Nothing
#' Bilateral trade data
#'
#' @description
#' Reports trade between pairs of countries in given years.
#'
#' @param cbs_version File version passed to `get_wide_cbs()` call.
#' @param trade_version File version used for bilateral trade input.
#' See [whep_inputs] for version details.
#'
#' @returns
#' A tibble with the reported trade between countries. For efficient
#' memory usage, the tibble is not exactly in tidy format.
#' It contains the following columns:
#' - `year`: The year in which the recorded event occurred.
#' - `item_cbs_code`: FAOSTAT internal code for the item that is being traded.
#' For code details see e.g. `add_item_cbs_name()`.
#' - `bilateral_trade`: Square matrix of `NxN` dimensions where `N` is the
#' total number of countries being considered. The matrix row and column
#' names are exactly equal and they represent country codes.
#' - Row name: The code of the country where the data is from. For code
#' details see e.g. `add_area_name()`.
#' - Column name: FAOSTAT internal code for the country that is importing the
#' item. See row name explanation above.
#'
#' If `m` is the matrix, the value at `m["A", "B"]` is the trade in tonnes
#' from country `"A"` to country `"B"`, for the corresponding year and item.
#' The matrix can be considered _balanced_. This means:
#' - The sum of all values from row `"A"`, where `"A"` is any country,
#' should match the total exports from country `"A"` reported in the
#' commodity balance sheet (which is considered more accurate for totals).

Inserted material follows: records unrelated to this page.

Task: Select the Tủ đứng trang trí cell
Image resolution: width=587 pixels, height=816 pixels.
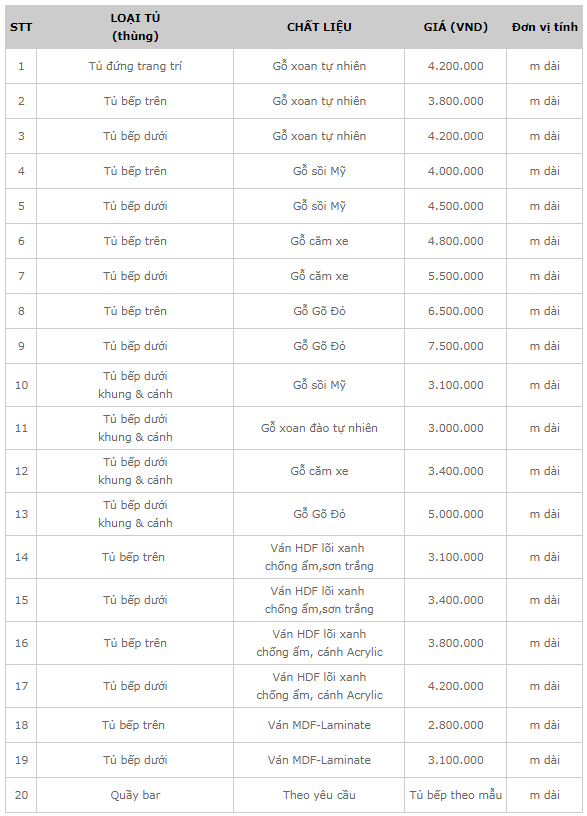Action: tap(135, 66)
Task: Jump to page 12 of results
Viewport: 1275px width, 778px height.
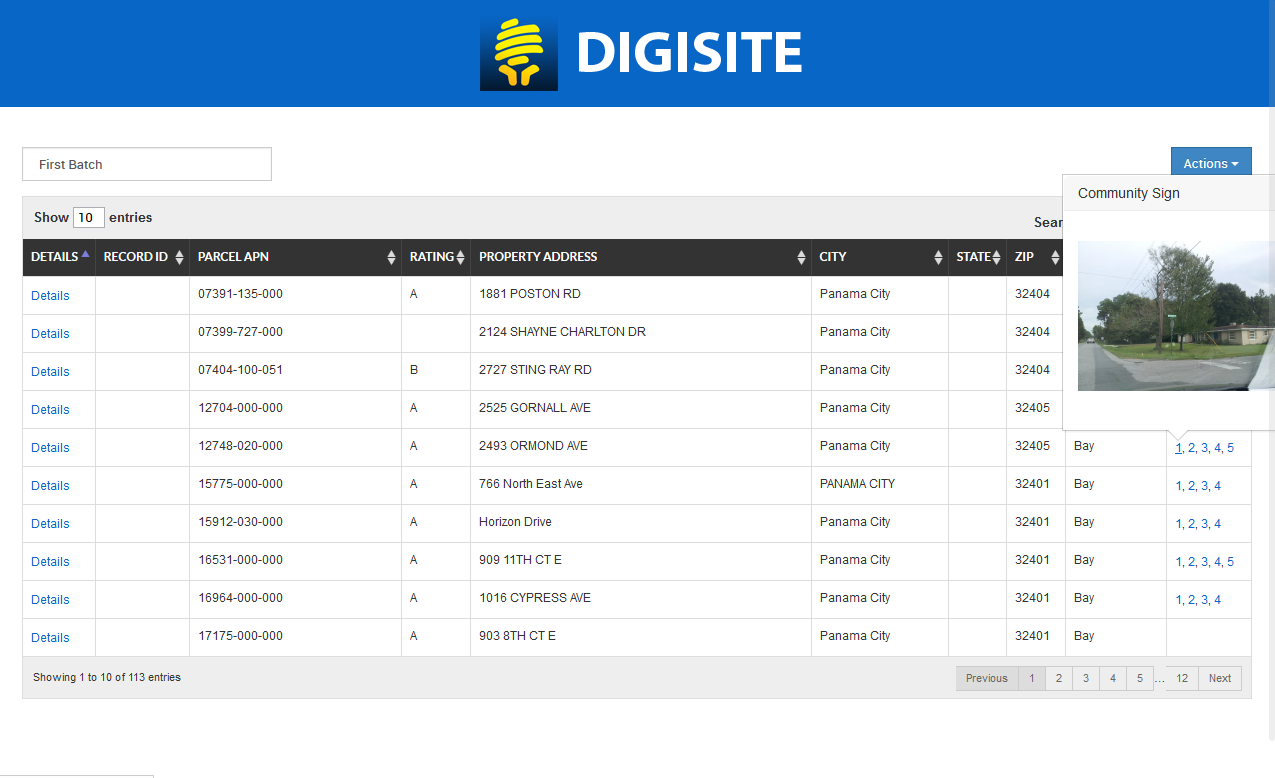Action: point(1181,678)
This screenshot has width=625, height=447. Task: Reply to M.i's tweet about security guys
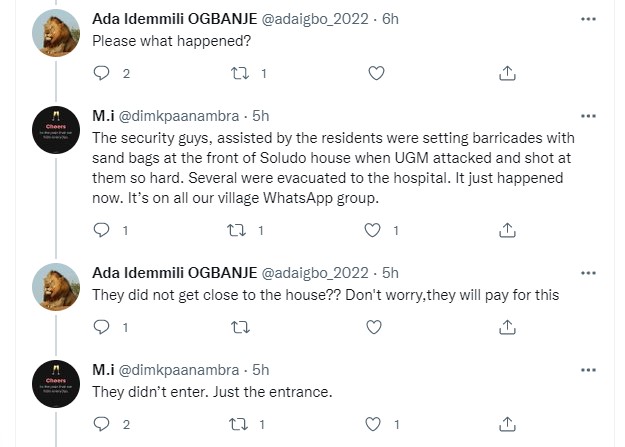pyautogui.click(x=100, y=230)
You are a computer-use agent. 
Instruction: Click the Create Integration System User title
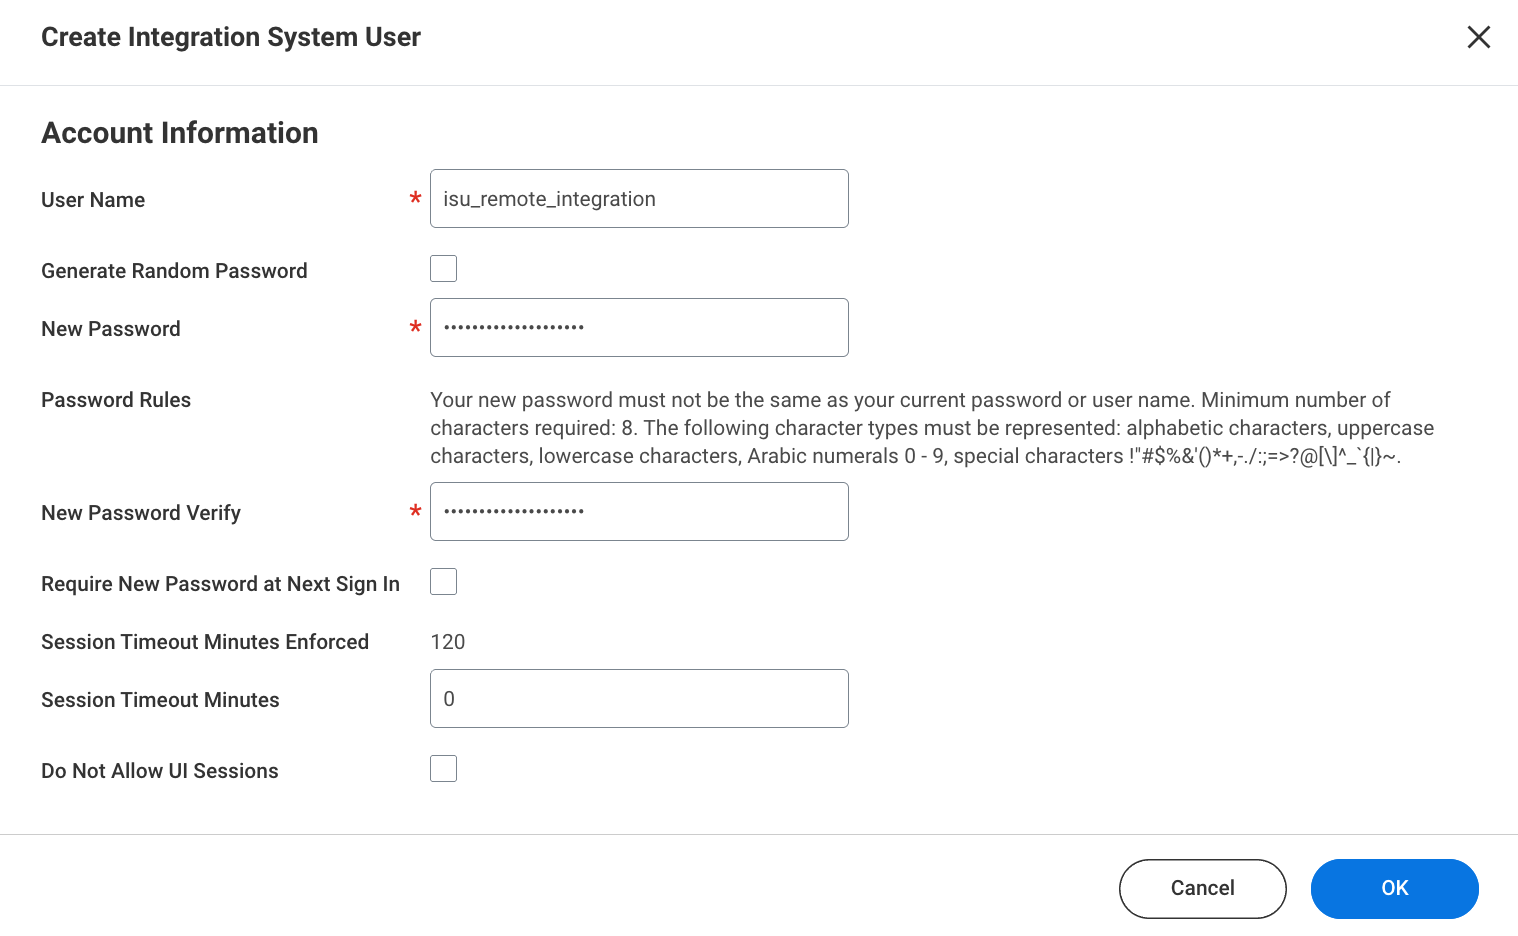click(x=230, y=37)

#' - The sum of all values from column `"A"`, where `"A"` is any country,
#' should match the total imports into country `"A"` reported in the
#' commodity balance sheet (which is considered more accurate for totals).
#'
#' The sums may not be exactly the expected values because of precision
#' issues and/or the iterative proportional fitting algorithm not converging
#' fast enough, but should be relatively very close to the desired totals.
#'
#' The step by step approach to obtain this data tries to follow the FABIO
#' model and is explained below. All the steps are performed separately for
#' each group of year and item.
#' - From the FAOSTAT reported bilateral trade, there are sometimes two values
#' for one trade flow: the exported amount claimed by the reporter country
#' and the import amount claimed by the partner country. Here, the export
#' data was preferred, i.e., if country `"A"` says it exported `X` tonnes to
#' country `"B"` but country `"B"` claims they got `Y` tonnes from country
#' `"A"`, we trust the export data `X`. This choice is only needed if there
#' exists a reported amount from both sides. Otherwise, the single existing
#' report is chosen.
#' - Complete the country data, that is, add any missing combinations of
#' country trade with NAs, which will be estimated later. In the matrix
#' form, this doesn't increase the memory usage since we had to build a
#' matrix anyway (for the balancing algorithm), and the _empty_ parts also
#' take up memory. This is also done for total imports/exports from the
#' commodity balance sheet, but these are directly filled with 0s instead.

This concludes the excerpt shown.